Но жизнь продолжалась. Она продолжалась и без Мэйдзи, и без Ноги. 5 ноября, на сотый день после кончины Мэйдзи, император Тайсё посетил его могилу. Как и почти во все последующие поездки (за исключением посещений маневров), супруга сопровождала императора. Мэйдзи старался путешествовать отдельно от Харуко, в образе Тайсё «семейная» составляющая занимала гораздо более важное место. Но, заняв трон, он перестал быть принцем и теперь на него все равно стали распространяться многие табу прошлого. Теперь никто не слышал его голоса, теперь газеты не передавали сказанные им слова. Для репутации империи это, наверное, было и к лучшему.
Одна эпоха закончилась, начиналась другая. Тело Мэйдзи влекли к могиле медленные волы и носильщики погребального паланкина, а на улицах Токио в этом году уже появились первые таксомоторы. Герои прежней эпохи уходили один за другим. В следующем году скончался и последний сёгун – Токугава Ёсинобу. Перед смертью он успел получить орден Утреннего Солнца с цветами павлонии. Указ о награждении подписывал Тайсё, но Ёсинобу получил орден за то, что 46 лет назад он отказался от сопротивления новой власти и ушел в тень, освободив место под солнцем Мэйдзи. Так что можно считать, что своим орденом Ёсинобу был обязан именно ему. Это была дань истории – примирение между прошлым и настоящим вышло полным.
Эпилог
В 1915 году было начато строительство святилища Мэйдзи-дзингу. Его освятили через пять лет. Там поклонялись самому Мэйдзи и его супруге Харуко, скончавшейся в 1914 году. Ей присвоили посмертное имя Сёкэн и похоронили там же, где ее супруга – в Киото, на холме Фусими-Момояма. Но памятника Мэйдзи все равно не поставили – старые запреты продолжали действовать.

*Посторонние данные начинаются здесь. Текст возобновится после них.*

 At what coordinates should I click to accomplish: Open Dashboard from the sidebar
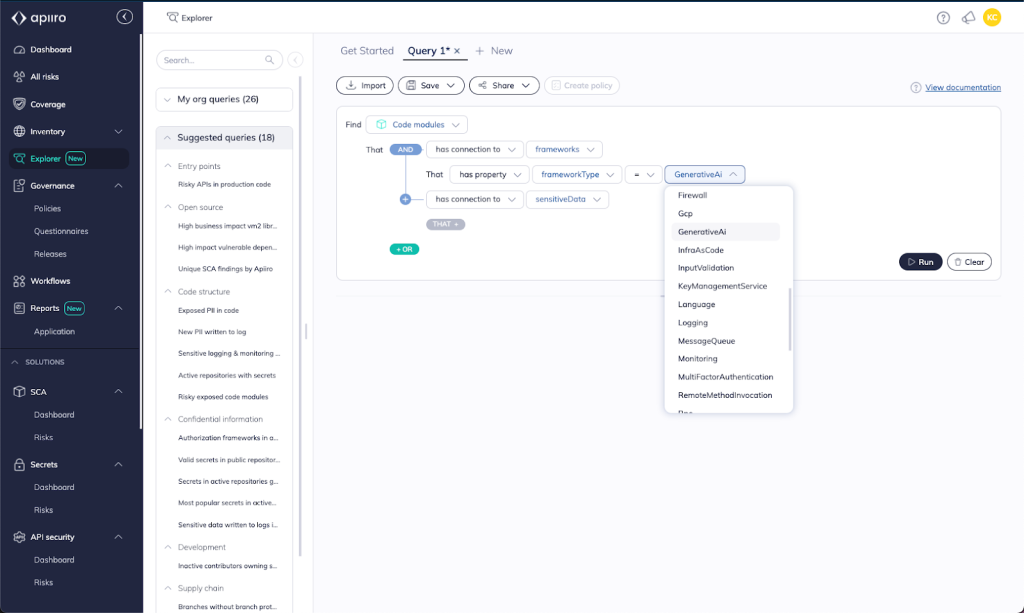50,50

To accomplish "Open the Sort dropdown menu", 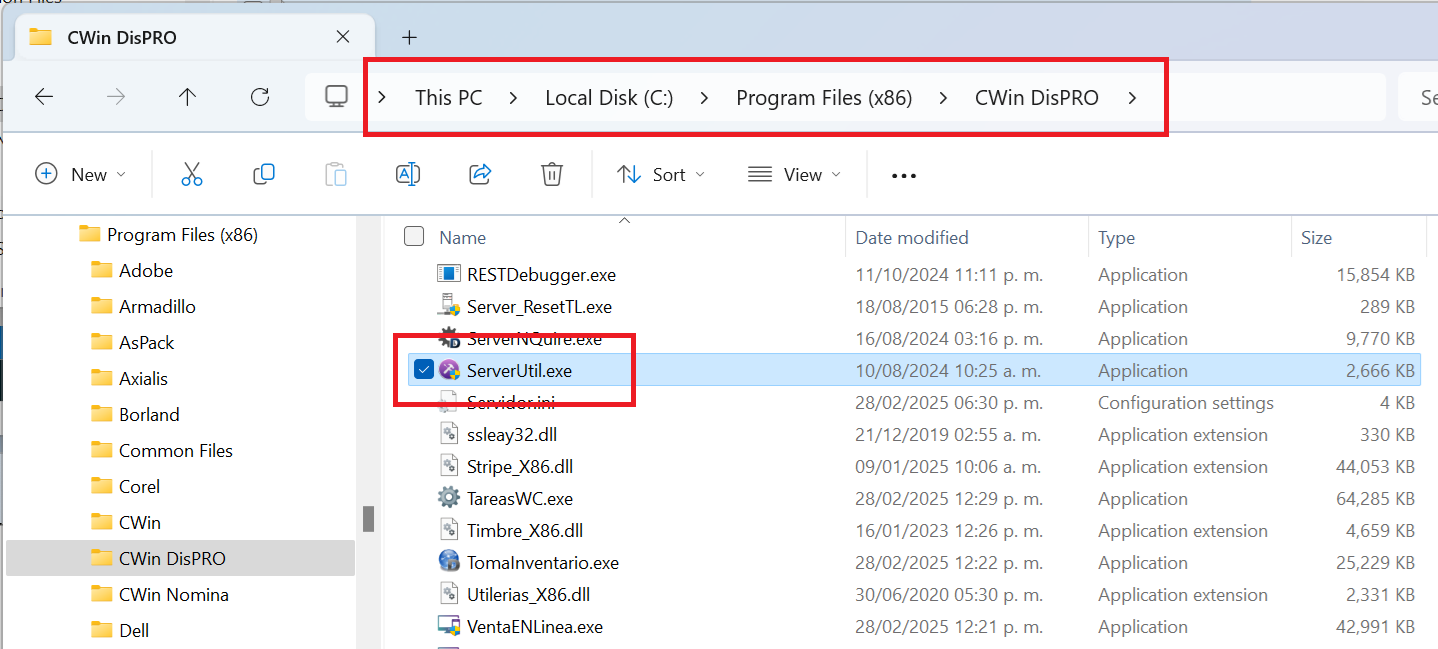I will [x=661, y=174].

С окончанием строительства святилища в имени Мэйдзи еще сильнее зазвучали символические нотки. В стране снова стали праздновать его день рождения – 3 ноября. С 1933 года в местах, где ему довелось побывать, стали устанавливать памятные знаки. Память людей, которые были связаны с императором при жизни, также увековечили – в 1924 году открыли святилище, где поклонялись духу Ноги Марэсукэ. После своей смерти Мэйдзи в еще большей степени превратился в символ Японии. Японии старой, которая сумела превратиться в Японию новую. Японии новой, которая не захотела утратить связи с прошлым. И сегодня, пожалуй, никто из японских правителей не может сравниться с Мэйдзи в знаковом богатстве.